◆ WORKING DATA
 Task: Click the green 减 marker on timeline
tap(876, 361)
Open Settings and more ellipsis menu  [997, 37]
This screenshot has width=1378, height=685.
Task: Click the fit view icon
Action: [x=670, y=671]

◆ REQUIRED WORK
Please restate every record above word for word.

◆ THE COMPLETED TASK
 Task: Click the green 减 marker on timeline
tap(876, 361)
Open Settings and more ellipsis menu  [997, 37]
This screenshot has width=1378, height=685.
Task: Click the fit view icon
Action: [x=670, y=671]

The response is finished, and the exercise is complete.